# Exercise details
Lines that include the string "Choose" are the ones to copy from the entries below.

Record extracts below:

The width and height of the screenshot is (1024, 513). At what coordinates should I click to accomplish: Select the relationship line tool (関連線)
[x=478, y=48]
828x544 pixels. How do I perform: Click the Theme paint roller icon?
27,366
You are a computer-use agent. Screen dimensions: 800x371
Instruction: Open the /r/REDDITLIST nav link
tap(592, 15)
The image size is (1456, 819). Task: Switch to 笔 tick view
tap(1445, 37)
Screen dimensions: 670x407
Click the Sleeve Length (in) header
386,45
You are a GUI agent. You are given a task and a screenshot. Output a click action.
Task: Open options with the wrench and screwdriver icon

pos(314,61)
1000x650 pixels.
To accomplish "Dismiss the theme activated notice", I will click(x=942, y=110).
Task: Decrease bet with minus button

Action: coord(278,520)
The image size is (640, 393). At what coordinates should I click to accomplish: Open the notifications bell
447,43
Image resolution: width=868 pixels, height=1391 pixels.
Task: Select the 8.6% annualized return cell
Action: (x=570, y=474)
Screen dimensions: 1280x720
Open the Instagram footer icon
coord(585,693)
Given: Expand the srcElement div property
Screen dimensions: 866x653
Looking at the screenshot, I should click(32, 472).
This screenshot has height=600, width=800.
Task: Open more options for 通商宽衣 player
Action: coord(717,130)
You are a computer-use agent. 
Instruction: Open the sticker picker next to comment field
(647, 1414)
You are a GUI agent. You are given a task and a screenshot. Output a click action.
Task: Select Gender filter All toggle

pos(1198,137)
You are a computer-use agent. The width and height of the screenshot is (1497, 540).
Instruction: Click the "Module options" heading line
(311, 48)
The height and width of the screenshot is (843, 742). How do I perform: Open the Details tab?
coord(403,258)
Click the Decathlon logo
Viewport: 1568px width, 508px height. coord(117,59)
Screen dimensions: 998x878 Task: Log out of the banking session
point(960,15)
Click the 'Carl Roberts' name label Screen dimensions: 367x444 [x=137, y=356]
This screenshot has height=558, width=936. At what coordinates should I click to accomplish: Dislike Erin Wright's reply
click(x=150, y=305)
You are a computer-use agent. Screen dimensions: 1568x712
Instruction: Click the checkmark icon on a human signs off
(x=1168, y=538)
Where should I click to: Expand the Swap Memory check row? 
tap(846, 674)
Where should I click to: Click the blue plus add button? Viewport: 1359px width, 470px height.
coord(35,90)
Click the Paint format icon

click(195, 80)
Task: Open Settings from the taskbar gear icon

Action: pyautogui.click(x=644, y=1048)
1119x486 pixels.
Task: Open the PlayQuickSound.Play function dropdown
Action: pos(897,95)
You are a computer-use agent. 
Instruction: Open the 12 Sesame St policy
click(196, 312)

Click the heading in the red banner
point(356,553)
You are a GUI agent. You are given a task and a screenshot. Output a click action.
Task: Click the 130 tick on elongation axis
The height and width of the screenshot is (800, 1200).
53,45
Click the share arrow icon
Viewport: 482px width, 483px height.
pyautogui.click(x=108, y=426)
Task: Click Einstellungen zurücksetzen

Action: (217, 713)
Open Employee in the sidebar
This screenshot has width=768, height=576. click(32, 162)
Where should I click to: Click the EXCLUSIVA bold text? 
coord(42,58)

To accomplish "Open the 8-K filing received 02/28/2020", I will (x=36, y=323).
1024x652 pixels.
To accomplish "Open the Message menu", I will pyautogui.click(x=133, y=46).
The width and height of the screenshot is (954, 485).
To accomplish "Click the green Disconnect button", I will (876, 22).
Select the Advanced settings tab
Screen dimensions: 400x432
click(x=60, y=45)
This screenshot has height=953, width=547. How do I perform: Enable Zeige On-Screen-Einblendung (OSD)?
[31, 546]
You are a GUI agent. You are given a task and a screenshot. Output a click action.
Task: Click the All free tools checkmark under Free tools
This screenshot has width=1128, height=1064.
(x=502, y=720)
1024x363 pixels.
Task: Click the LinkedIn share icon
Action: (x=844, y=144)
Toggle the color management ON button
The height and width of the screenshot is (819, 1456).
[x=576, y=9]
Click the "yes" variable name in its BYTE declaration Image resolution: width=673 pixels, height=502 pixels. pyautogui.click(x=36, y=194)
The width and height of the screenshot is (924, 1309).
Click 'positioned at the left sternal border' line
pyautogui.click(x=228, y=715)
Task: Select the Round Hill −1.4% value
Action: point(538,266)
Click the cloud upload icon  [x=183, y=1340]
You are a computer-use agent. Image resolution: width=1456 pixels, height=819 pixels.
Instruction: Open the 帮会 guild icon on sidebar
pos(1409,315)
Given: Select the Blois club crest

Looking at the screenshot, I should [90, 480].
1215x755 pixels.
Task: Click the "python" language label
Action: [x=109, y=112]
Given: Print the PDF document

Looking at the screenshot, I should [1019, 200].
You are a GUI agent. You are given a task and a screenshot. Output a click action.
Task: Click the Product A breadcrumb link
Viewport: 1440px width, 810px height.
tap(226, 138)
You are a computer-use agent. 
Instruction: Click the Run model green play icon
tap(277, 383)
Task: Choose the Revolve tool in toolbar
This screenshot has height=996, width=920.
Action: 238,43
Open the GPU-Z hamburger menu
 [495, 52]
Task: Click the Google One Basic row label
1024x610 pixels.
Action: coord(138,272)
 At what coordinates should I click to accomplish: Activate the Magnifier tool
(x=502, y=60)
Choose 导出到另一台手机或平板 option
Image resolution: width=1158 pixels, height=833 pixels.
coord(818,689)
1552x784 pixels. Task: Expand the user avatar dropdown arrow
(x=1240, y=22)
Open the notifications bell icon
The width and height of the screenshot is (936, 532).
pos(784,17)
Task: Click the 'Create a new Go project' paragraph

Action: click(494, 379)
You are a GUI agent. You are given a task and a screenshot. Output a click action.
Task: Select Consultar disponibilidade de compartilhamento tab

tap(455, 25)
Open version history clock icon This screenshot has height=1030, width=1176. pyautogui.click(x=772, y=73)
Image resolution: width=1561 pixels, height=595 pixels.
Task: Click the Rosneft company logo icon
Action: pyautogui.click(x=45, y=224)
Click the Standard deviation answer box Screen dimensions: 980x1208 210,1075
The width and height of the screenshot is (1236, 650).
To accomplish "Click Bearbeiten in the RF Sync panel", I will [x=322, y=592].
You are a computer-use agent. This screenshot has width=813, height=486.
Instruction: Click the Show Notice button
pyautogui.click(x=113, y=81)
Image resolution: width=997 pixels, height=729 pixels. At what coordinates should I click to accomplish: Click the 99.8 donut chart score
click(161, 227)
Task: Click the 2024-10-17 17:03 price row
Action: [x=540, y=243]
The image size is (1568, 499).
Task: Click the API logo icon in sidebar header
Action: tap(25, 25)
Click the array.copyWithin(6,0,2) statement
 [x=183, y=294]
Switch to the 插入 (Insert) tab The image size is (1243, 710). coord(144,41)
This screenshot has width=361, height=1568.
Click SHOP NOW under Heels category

End of Record extracts.

# Solution to the exercise
Task: Choose the Revolve tool in toolbar
Choose 导出到另一台手机或平板 option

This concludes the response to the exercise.